勇敢なる有閑なる優な感じの自由刊行。続

三重県松阪市の端っこにある飯高町で農的生活を営む六人家族のお母ちゃんです。縁もゆかりもない移住をご機嫌に続けていけるのは、尽きないチャレンジ精神と、おおらかな地域のおかげです。地域に支えられる子供たちとの暮らしや、ここで発見した限りない素敵なことを、ちょっとずつ発信していきたいです。

巨星を見上げて

おそらく『三国志』であったと思うのです。「巨星堕つ」という表現が印象的だったのです。もしかして『北斗の拳』かなともチラッと思うのですが、まあそれはどちらも似たようなものかなと愛を込めて一緒くたにします。昨今人類はロケットを飛ばし、わざわざ流れ星を作り出すことまでしようとしておりますが、古い時代には流れ星は決してお祭りごとではありませんでした。星が落ちるとは、命が流れていくということ。ほとんどが衝突することもなく流れていく星の最後の姿ならば、そこに命を重ね合わせてハッとなる方が、わざわざ流星のショーを期待するより親しい気持ちになれます。

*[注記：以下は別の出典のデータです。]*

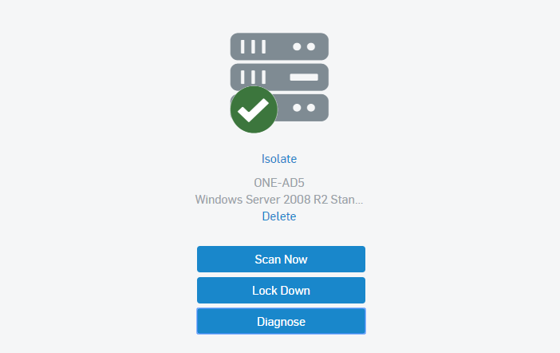Click the word "Isolate" under the server icon
The height and width of the screenshot is (353, 560).
279,159
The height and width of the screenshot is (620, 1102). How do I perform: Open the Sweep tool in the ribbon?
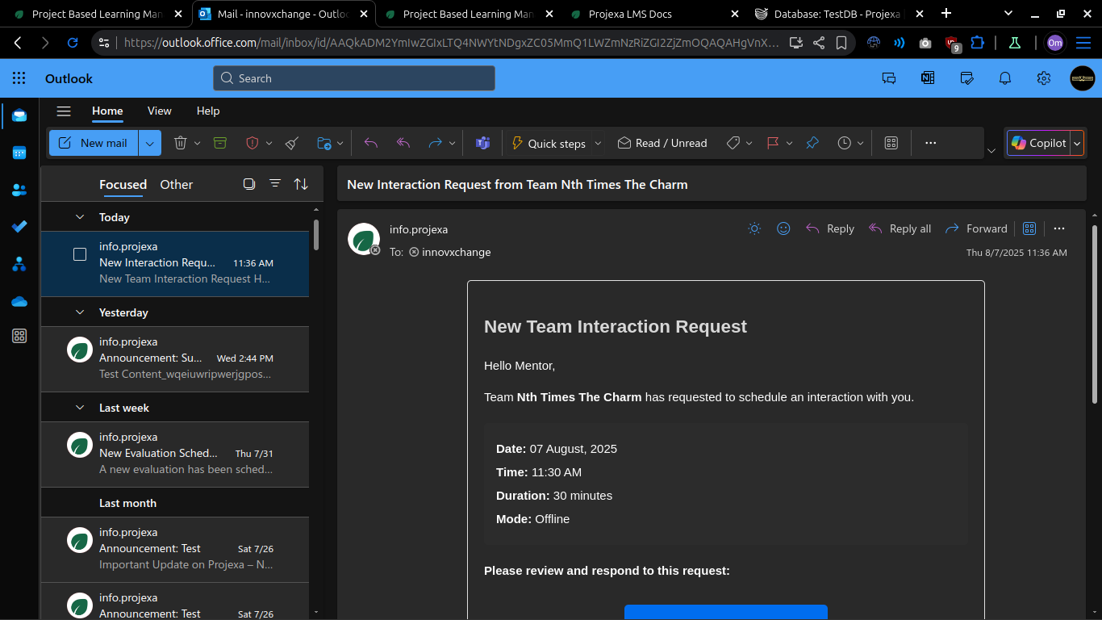point(291,143)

「巨星堕つ」を急に持ち出したのは、確かに大きな存在の訃報を目にしたからです。今月12日、この世界は知の巨人であった梅原猛さんを失ってしまいました。恥ずかしながら私も過去哲学科に在籍してはおりましたが、途方もなく難解な細かい学問の世界に引っかかることも叶わず、せめてど田舎の片隅で己の道を探るだけで精一杯です。世の中の真理をわかりたい。その小さな炎が哲学の唯一の出発点です。堂々巡りを繰り返しがちな哲学の世界において、梅原猛さんは自分の足でどこにでも動いていき、定説を徹底的に疑って、自説も勇敢に疑って覆し、生きている限り大胆な確かな思索を示してくれていました。なんだか今年は著作を振り返って勉強し直してみなければという予感がしていたのは、著作が完結してしまうからだとは皮肉な話です。

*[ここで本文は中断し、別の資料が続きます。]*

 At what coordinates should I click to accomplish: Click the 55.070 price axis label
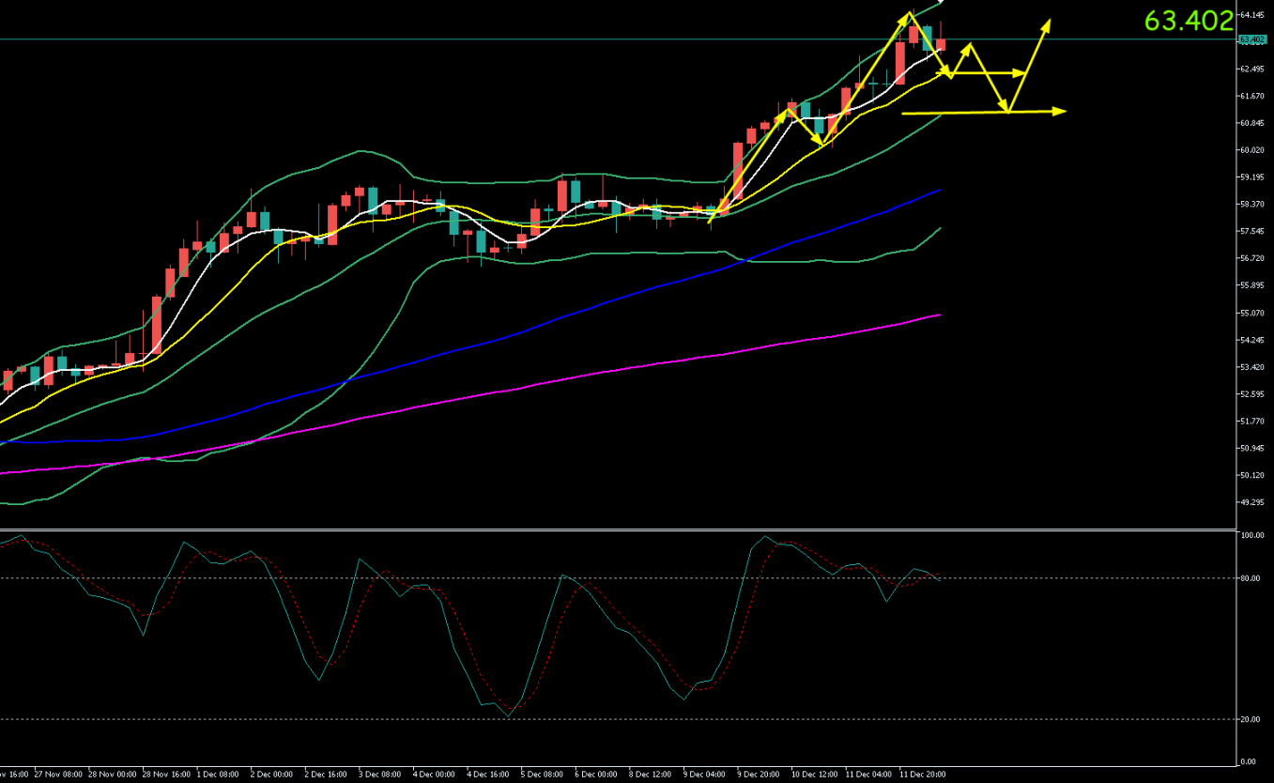pos(1252,313)
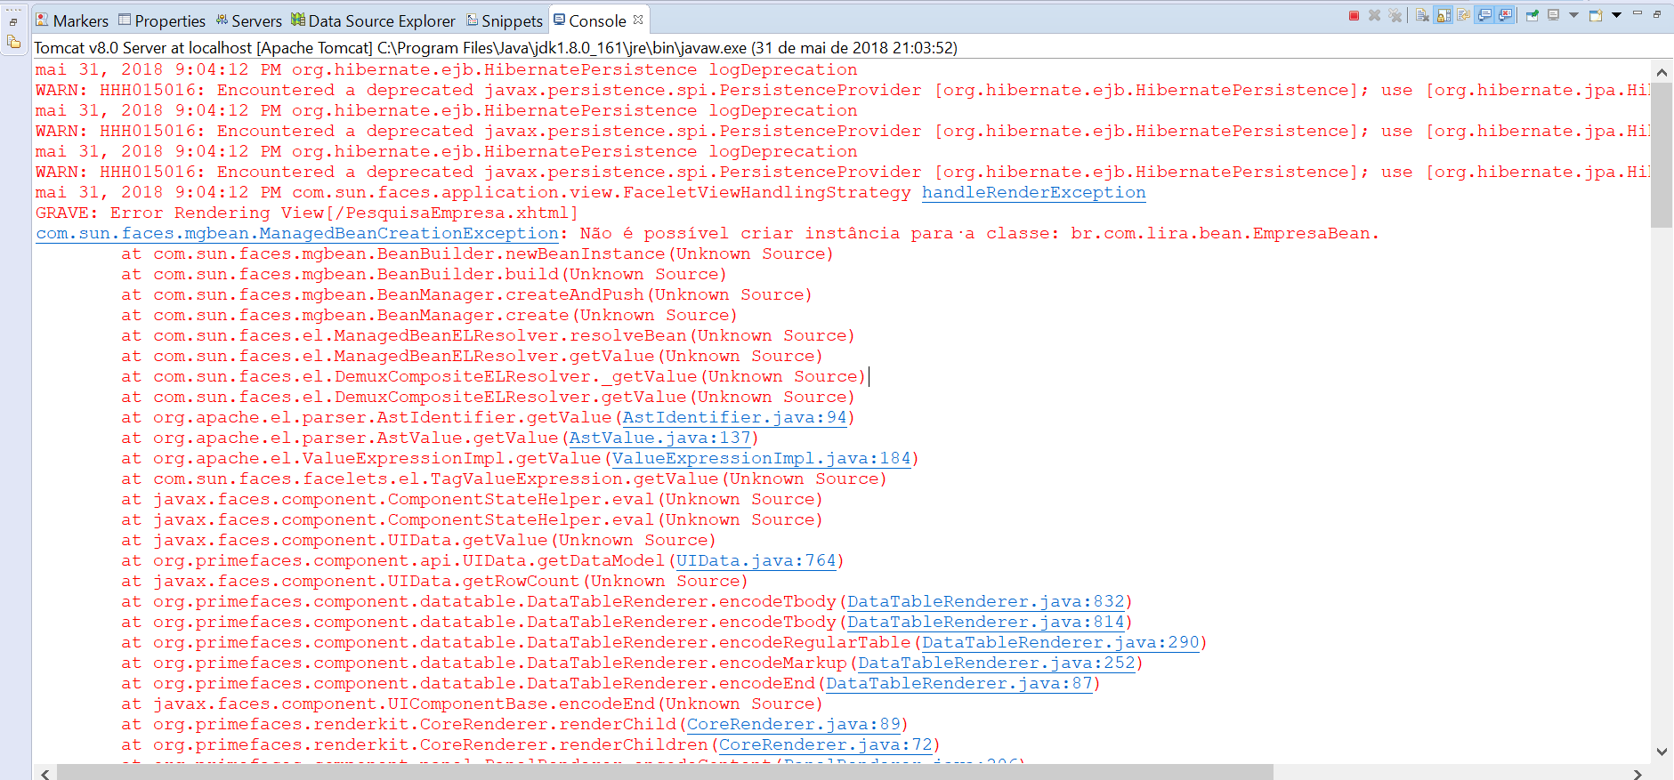1674x780 pixels.
Task: Click the vertical scrollbar down arrow
Action: click(1662, 752)
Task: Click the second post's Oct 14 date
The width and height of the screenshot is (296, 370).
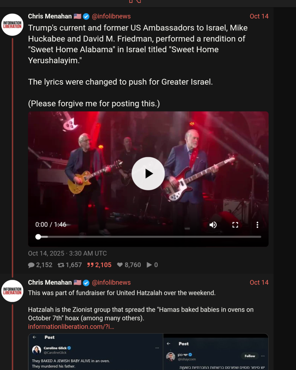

人を悼むことはまだまだ苦手です。冥福を祈るということも正直よくわからない。でも、もし著作に触れて涙を流すくらい感謝したなら、言葉はつながっていき、そこからはもう頼ることができなくて、悼む気持ちでいっぱいになるのかもしれません。積み上げられない程の巨人の著を紐解いていくのは並ではなくて、すんなり進まないことは承知だけど、とりあえず手元にある、きっとこれからもっと大事になってくる一冊と、きちんと向き合うのが今の私にできる精一杯。つながっていきますように。救われますように。あ、やっぱり祈ってしまうのですね。